Was nun bei der Verleihung des deutschen Fernsehpreises Marcel Reich-Ranicki genau wann gesagt hat und wo genau Thomas Gottschalk etwas sagen musste, blieb mir verborgen, da ich nur zufällig dazwischenzappte. Anscheinend fand Reich-Ranicki die Show etwas zu billig. Wer von deutscher Comedy allerdings schon vorher erwartet, sie würde irgendeinen Volksgenossen intellektuell diskriminieren oder gar zurücklassen, hätte zumindest keine bessere Show verdient. Was mir allerdings nicht verborgen blieb, war die Botschaft eben des Gottschalks, dem die Presse andichtet, geschlichtet zu haben, was man gemeinhin als Euphemismus für Unter-den-Teppich-Kehren verstehen kann. Jener Thomas Gottschalk nämlich hatte einige Minuten später die Chuzpe, irgendeinen Schwiegersohn von Martin Walser ominös offenherzig begrüßen zu dürfen mit „und richten sie ihrem Schwiegervater doch von mir aus, dass mir sein Buch „Tod eines Kritikers“ sehr gut gefallen hat“.
Der Schwiegersohn nahm die Aufforderung zum Kritikermord an Reich-Ranicki gelassen und salbaderte noch weichgespülten Müll daher in Form von David-Lynch-Zitaten über Sein und Dasein des Glücks, das man nicht erhalten kann, sondern immer nur schon haben soll. Leider hat Reich-Ranicki wohl die Altersmilde gepackt, anstatt weiter in den aufgerissenen Wunden zu bohren macht er auf Kulturdiva, die schon mit allen gut sein möchte, aber halt das Dargebotene allzu kulturlos fand. Nun ja, da wäre nur Adorno anzuführen: „Von Kultur zu reden war schon immer wider die Kultur“.
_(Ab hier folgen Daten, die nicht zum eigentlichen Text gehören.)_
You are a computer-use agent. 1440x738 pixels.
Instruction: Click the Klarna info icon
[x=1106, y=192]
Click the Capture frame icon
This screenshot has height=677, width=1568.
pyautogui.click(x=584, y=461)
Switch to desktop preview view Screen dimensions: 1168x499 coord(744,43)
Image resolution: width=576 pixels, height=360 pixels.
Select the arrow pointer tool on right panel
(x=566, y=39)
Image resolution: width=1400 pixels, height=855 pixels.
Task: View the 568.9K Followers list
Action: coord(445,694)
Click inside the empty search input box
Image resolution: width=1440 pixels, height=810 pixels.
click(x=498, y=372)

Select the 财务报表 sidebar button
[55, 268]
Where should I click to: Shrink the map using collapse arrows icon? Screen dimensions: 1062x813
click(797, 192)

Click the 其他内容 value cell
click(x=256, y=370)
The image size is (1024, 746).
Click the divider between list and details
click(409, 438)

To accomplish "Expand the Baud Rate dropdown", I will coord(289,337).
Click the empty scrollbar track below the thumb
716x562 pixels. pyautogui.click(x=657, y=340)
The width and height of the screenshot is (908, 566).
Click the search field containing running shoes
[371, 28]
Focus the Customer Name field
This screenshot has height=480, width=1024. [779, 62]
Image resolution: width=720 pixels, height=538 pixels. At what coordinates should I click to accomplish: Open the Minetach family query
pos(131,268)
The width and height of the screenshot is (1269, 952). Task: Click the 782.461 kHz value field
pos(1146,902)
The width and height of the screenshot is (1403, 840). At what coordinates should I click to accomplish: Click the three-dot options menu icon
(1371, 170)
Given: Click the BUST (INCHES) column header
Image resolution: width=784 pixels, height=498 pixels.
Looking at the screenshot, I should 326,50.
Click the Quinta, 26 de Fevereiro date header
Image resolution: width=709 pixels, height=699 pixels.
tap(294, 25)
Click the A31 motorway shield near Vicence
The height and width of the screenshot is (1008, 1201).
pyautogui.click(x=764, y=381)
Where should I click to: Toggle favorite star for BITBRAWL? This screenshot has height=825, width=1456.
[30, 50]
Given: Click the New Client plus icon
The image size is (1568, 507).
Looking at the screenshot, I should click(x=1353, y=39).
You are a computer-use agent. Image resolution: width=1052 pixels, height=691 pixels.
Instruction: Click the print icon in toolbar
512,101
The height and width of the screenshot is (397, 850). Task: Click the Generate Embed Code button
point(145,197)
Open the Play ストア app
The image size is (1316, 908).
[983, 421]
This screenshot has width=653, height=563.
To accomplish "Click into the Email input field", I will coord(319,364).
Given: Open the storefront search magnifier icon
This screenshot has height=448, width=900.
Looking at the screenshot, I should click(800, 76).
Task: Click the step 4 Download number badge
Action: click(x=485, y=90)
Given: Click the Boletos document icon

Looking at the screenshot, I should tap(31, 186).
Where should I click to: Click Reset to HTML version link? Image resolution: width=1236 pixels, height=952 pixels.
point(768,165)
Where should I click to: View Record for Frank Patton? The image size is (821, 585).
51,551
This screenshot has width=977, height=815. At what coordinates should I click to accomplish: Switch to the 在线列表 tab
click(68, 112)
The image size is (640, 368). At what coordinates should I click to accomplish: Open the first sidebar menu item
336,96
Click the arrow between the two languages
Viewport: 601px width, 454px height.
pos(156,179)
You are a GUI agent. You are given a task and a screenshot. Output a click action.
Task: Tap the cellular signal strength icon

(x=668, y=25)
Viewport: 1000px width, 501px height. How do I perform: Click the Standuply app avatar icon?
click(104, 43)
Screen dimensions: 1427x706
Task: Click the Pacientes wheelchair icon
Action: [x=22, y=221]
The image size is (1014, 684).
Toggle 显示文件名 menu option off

Herrje, dass Kritische Theoretiker humorresistent sind, wusste ich bereits. „Tod eines Kritikers“ war in meinen Augen eine grandiose Pointe. Leider die einzige des Abends – und das ist auf drei Stunden gerechnet dann doch etwas mau. Es lieferte aber mal wieder einen empirischen Beleg dafür, dass Gottschalk an Unterhaltungswert gewinnt, sobald er in seiner roboterhaften Routine gestört wird und für einen Moment vergisst, den Thomas-Gottschalk-Imitator zu spielen.